### What you will do
Tally the items below that contain the string "http", and give only the number.

## BEGIN

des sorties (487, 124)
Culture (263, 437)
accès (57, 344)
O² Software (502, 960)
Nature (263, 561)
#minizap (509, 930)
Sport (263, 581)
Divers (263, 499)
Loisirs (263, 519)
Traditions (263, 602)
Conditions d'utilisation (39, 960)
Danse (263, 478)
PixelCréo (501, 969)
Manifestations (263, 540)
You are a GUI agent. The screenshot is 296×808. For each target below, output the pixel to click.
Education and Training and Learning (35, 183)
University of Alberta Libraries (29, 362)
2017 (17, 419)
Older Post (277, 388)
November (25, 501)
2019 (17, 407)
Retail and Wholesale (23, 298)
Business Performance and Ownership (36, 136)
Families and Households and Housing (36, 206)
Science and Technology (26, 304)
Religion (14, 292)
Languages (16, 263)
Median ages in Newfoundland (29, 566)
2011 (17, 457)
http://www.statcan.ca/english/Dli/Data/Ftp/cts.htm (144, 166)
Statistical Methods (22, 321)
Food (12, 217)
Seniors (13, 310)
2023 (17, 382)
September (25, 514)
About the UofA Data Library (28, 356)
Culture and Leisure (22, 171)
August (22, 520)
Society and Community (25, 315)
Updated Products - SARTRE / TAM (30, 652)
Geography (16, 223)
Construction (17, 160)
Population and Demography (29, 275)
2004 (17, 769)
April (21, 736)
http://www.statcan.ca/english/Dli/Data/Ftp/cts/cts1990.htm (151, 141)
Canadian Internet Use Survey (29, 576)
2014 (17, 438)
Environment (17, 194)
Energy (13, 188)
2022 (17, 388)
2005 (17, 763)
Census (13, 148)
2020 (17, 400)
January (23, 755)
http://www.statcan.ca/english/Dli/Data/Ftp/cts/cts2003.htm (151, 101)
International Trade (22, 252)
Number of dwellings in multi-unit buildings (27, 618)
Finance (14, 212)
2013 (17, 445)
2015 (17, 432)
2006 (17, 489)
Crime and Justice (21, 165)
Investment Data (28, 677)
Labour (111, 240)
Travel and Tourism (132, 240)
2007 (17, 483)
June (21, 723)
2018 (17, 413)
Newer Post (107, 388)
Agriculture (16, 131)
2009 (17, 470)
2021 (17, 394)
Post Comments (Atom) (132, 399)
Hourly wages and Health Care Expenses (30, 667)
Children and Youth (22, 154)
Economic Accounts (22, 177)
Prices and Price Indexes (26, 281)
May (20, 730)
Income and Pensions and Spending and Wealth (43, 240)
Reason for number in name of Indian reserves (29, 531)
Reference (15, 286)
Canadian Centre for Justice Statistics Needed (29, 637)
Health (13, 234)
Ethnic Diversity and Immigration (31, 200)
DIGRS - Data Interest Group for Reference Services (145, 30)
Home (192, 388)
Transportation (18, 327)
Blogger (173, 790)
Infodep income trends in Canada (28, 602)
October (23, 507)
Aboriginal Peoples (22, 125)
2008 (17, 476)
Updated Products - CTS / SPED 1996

## END

### Exercise output
3